Just a Bunch Of Disks.
A JBOD-type volume contains only one hard disk as its member.

RAID 0

RAID level 0 is disk striping only, which distribute data evenly over multiple disks
for better performance. It does not provide safeguards against failure. RAID level
0 uses two or more hard disks.

RAID 1

RAID level 1 uses disk mirroring, which provides 100% duplication of data. It
offers high reliability, but doubles storage cost. RAID level 1 uses two hard disks.

RAID 5

RAID level 5 distributes data and parity bits over multiple disks for both
performance and fault tolerance. A RAID volume can still work when a hard disk
fails. RAID level 5 uses three or more hard disks. Building a RAID-5 volume may
take hours depending on capacity.

RAID 6

RAID 6 (striped disks with dual parity) combines four or more disks in a way that
protects data against loss of any two disks.

RAID 10

RAID 1+0 (or 10) is a mirrored data set (RAID 1) which is then striped (RAID 0),
hence the “1+0” name. A RAID 1+0 array requires a minimum of four drives – two
mirrored drives to hold half of the striped data, plus another two mirrored for the
other half of the data.
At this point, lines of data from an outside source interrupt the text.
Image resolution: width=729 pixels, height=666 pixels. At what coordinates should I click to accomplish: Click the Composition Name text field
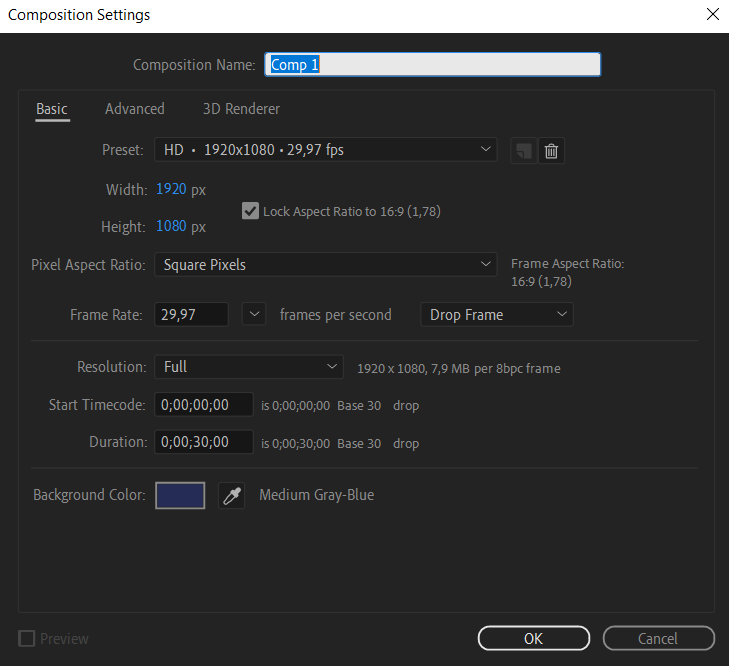tap(432, 64)
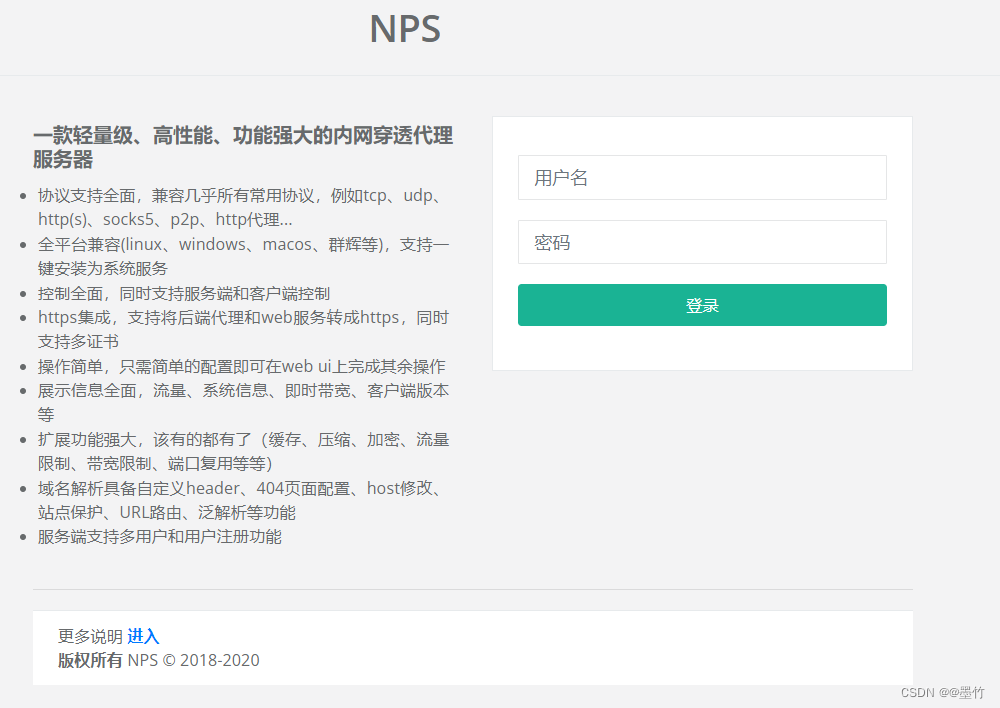Screen dimensions: 1000x708
Task: Click the 更多说明 footer text
Action: tap(87, 636)
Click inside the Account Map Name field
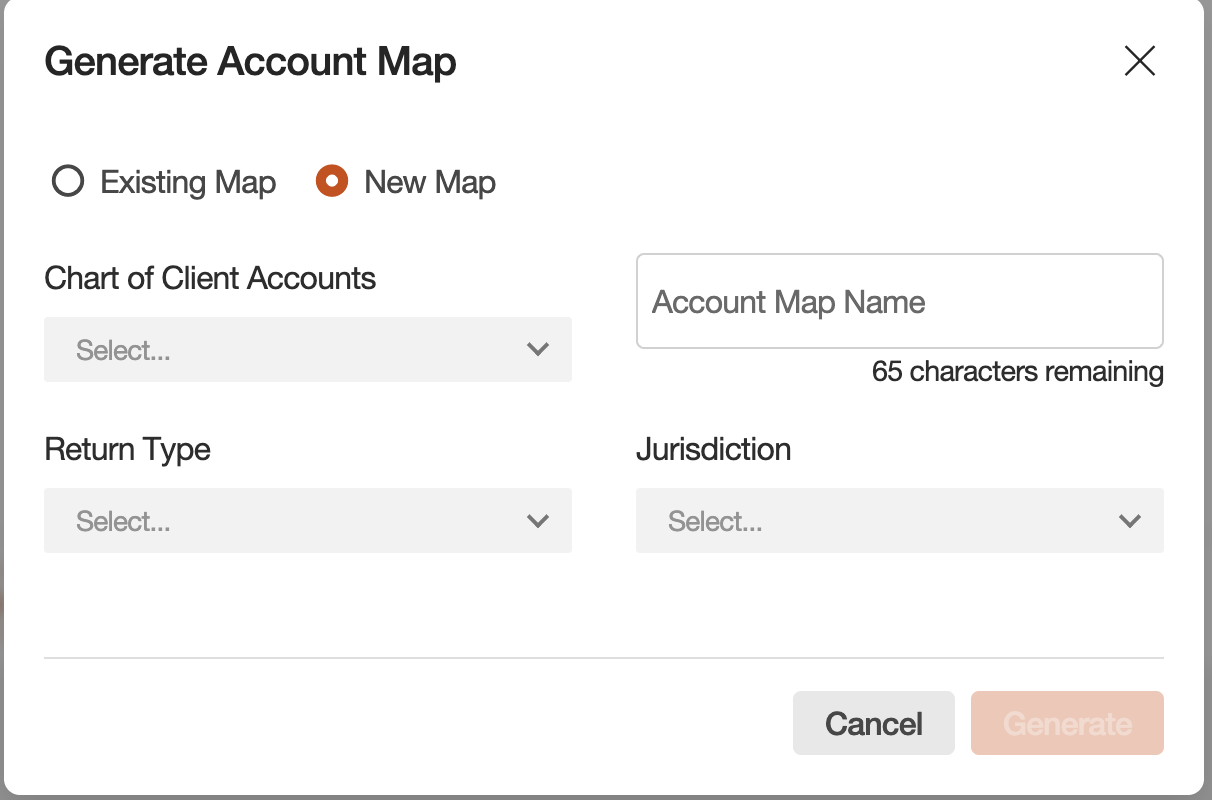Image resolution: width=1212 pixels, height=800 pixels. (x=900, y=301)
In Linux, MD RAID 10 is a non-nested RAID type like RAID
1 that only requires a minimum of two drives and may give read performance on
the level of RAID 0.

Write-Once

Volume

When setting a Write-Once volume, you are not allowed to erase or change what
you have written on this volume. This setting CANNOT be reverted in any
situation, please think it twice before you enable it.